Active learning of GAV schema mappings
Abstract
Schema mappings are syntactic specifications of the relationship between two database schemas, typically called the source schema and the target schema. They have been used extensively in formalizing and analyzing data inter-operability tasks, especially data exchange and data integration. There is a growing body of research on deriving schema mappings from data examples, that is, pairs of source and target instances that depict the behavior of the unknown schema mapping. One of the approaches used in this endeavor casts the derivation of a schema mapping from data examples as a learning problem.
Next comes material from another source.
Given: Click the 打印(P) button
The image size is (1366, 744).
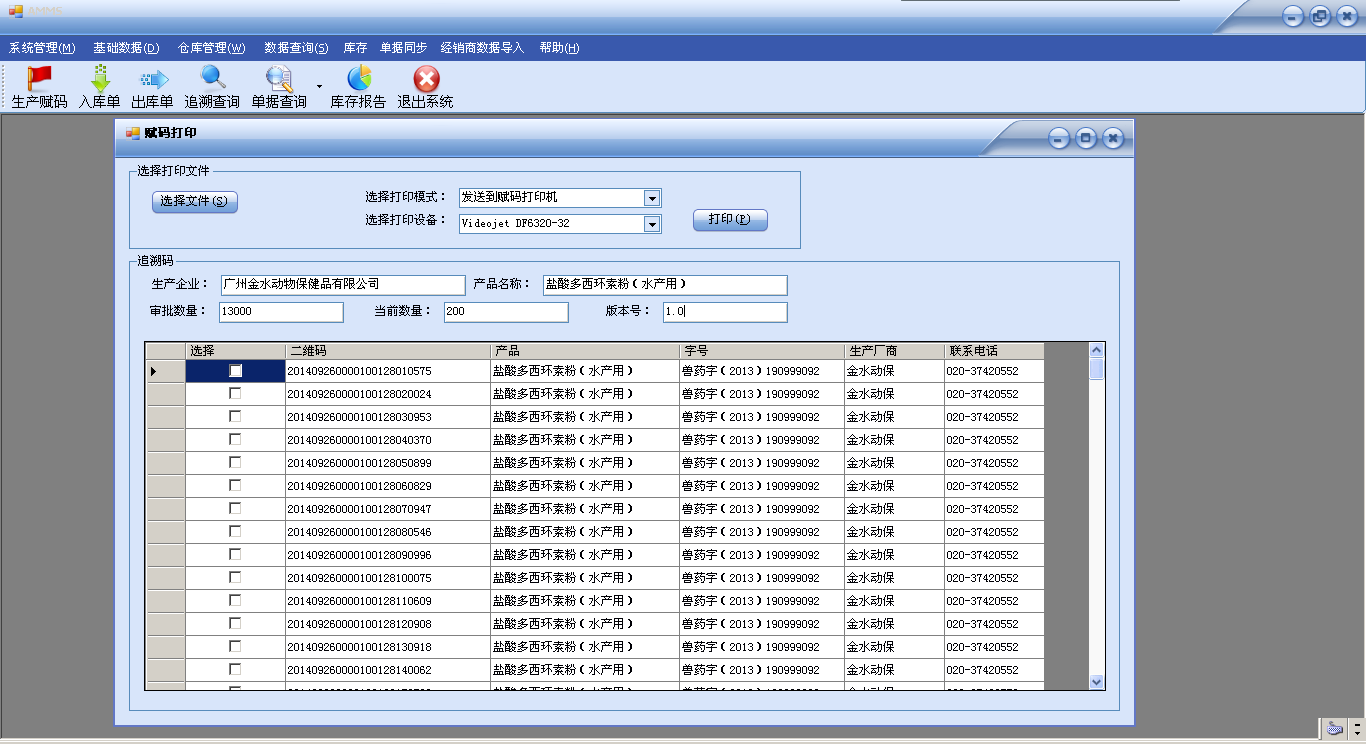Looking at the screenshot, I should (x=730, y=220).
Earlier work has shown that GAV mappings (global-as-view schema mappings) are learnable in Angluin's model of exact learning with membership queries and equivalence queries. Here, we validate the practical applicability of this theoretical result by designing and implementing an active learning algorithm, called GAV-Learn that derives a syntactic specification of a GAV mapping from a given set of data examples and from a “black-box" implementation. We analyze the properties of GAV-Learn and, among other results, we show that it produces a GAV mapping that has minimal size and is a good approximation of the unknown GAV mapping. Furthermore, we carry out a detailed experimental evaluation that demonstrates the effectiveness of GAV-Learn along different metrics. In particular, we compare GAV-Learn with two earlier approaches for deriving GAV mappings from data examples, and establish that it performs significantly better than the two baselines.